Soulheart is a ready-to-use remote data source for autocomplete. The goal is to provide a solid, flexible tool that's downright easy to set up and use.
Features
- Pagination
For infinite scrolling of results - wow! - Categories
Match results for specified categories, or not. Your choice - Prioritization
Return results sorted by priority (not just alphabetically) - Arbitrary return objects
Get whatever you want back. IDs, URLs, image links, HTML, :boom: - Loads data
Accepts local or remote data - e.g. you can use a gist - Runs Standalone or inside a rails app
Getting started
See the Soulheart demo page for a step-by-step explanation of creating an instance and setting up a select box that uses it as a remote data source.
Deployment
With Heroku 
You can instantly deploy Soulheart to Heroku for free! This requires a verified Heroku account—you will have to add a payment method to Heroku but you won't be charged.
To update your Heroku deploy of Soulheart, use the Heroku CLI and redeploy the app:
heroku deploy -a NAME_OF_YOUR_APP_ON_HEROKU
In a Rails app
Soulheart is a gem.
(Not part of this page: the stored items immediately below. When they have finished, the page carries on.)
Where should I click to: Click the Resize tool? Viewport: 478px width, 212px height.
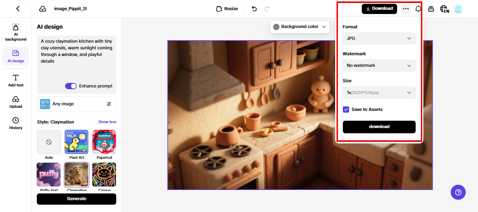click(227, 8)
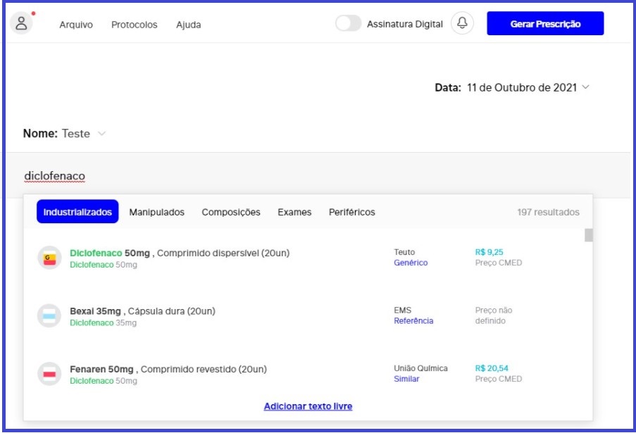636x433 pixels.
Task: Expand the Nome Teste dropdown
Action: point(101,134)
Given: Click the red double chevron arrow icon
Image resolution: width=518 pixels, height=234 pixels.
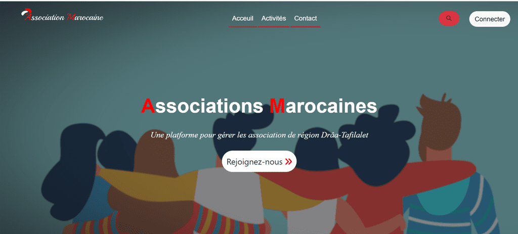Looking at the screenshot, I should click(x=289, y=161).
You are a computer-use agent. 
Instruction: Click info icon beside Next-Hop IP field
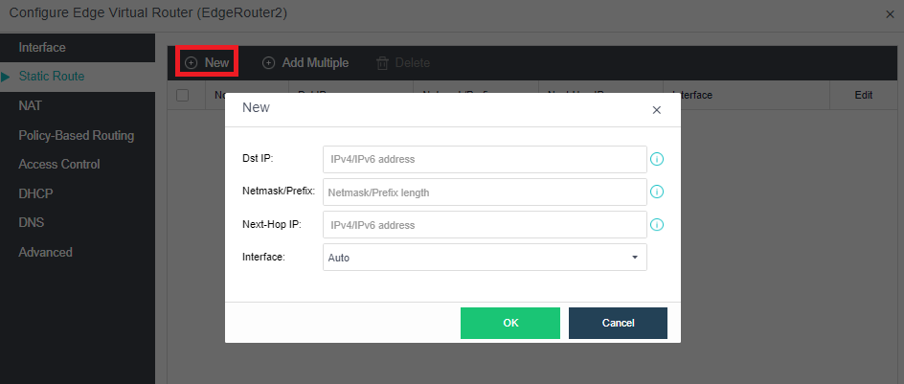point(657,225)
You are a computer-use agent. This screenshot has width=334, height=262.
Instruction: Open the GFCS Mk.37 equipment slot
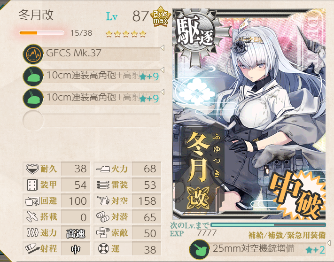pyautogui.click(x=91, y=54)
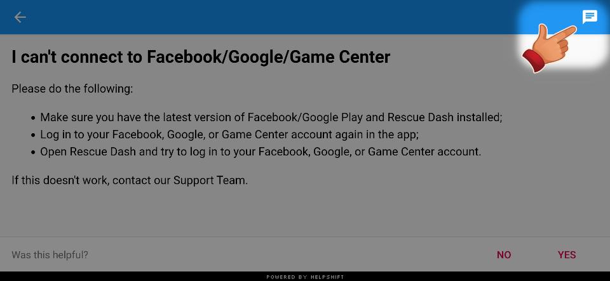Click 'Support Team' in the last sentence
The width and height of the screenshot is (610, 281).
(210, 181)
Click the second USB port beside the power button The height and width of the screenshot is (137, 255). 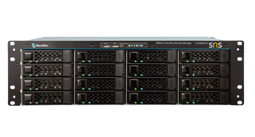click(115, 45)
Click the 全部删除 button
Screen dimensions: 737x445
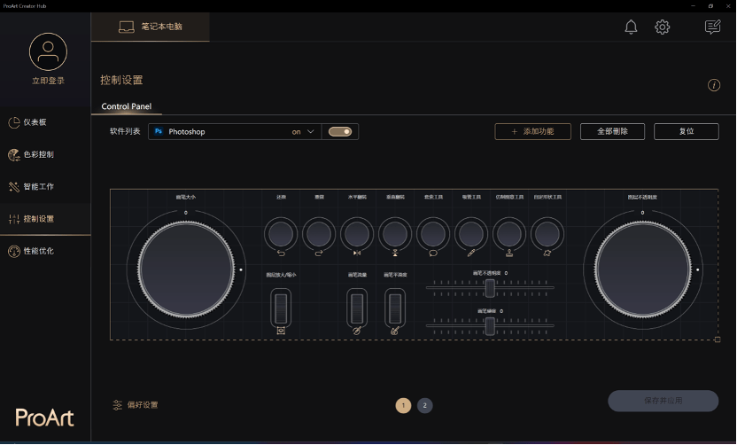tap(612, 131)
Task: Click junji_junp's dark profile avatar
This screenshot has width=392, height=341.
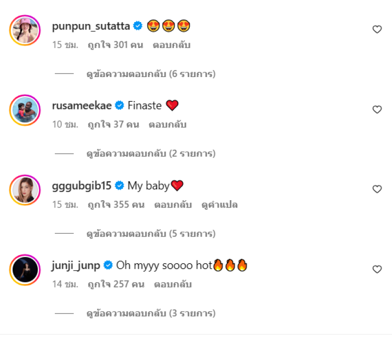Action: 25,269
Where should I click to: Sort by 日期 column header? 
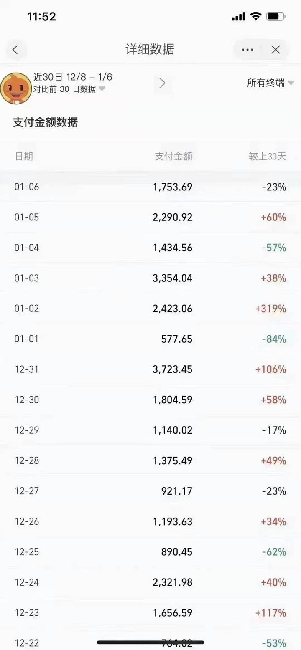coord(24,157)
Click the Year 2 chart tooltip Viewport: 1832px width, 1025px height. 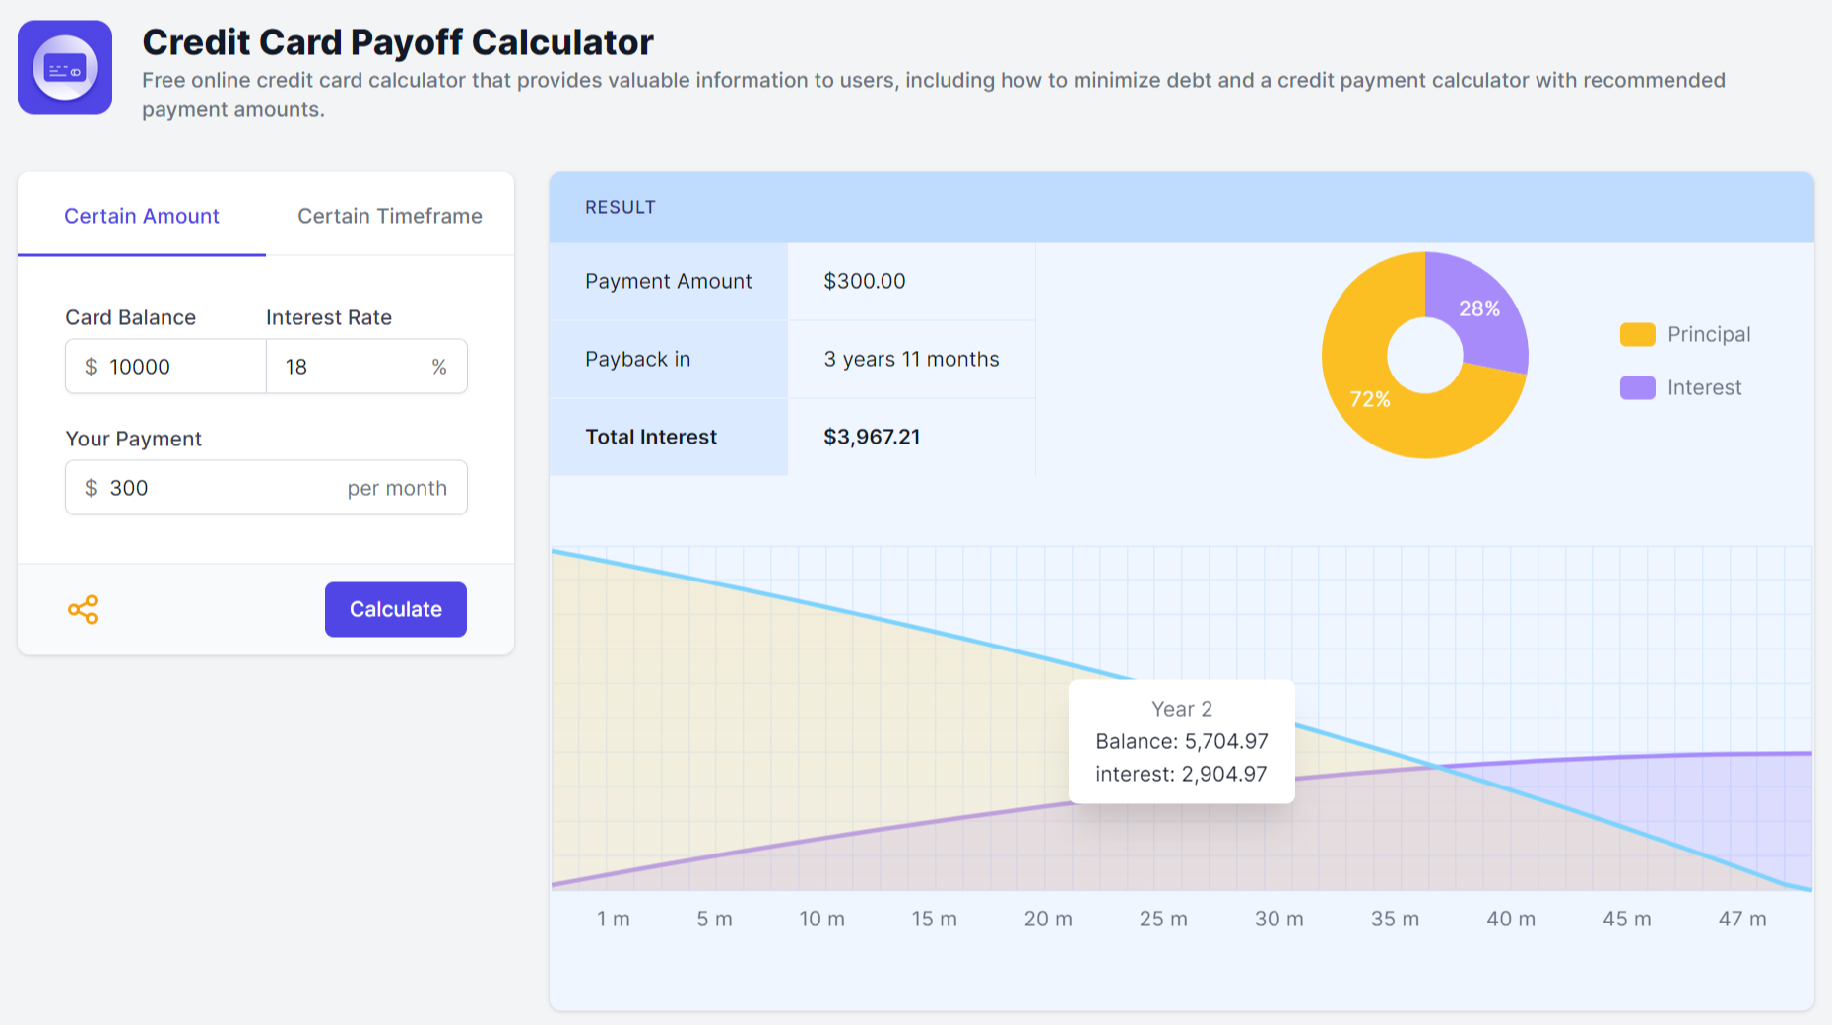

Add it to your gemfile:
gem 'soulheart'
And then put this in your routes.rb
require 'soulheart/server'
mount Soulheart::Server => "/soulhearts"
You can then access the server when your rails app is running. You can run the Soulheart commands from that directory.
note: On Heroku Soulheart uses rackup to start the server. Because of this, there's a config.ru and a Gemfile.lock—to make it (and any forks) directly deployable. These files aren't in the Gem.
Testing
Tested with rspec. Check out test information at Code Climate.
You can run bundle exec guard to watch for changes and rerun the tests when files are saved.
Requirements
Soulheart is a Redis backed Sinatra server. It's tested with the latest MRI (2.2, 2.1, 2.0) and JRuby versions (1.7). Other versions/VMs are untested but might work fine.
It requires Redis >= 3.0
Additional info
This is an extended fork of Soulmate, to bring it up to date, make it slicker, and make it deployable to Heroku.
It's MIT licensed.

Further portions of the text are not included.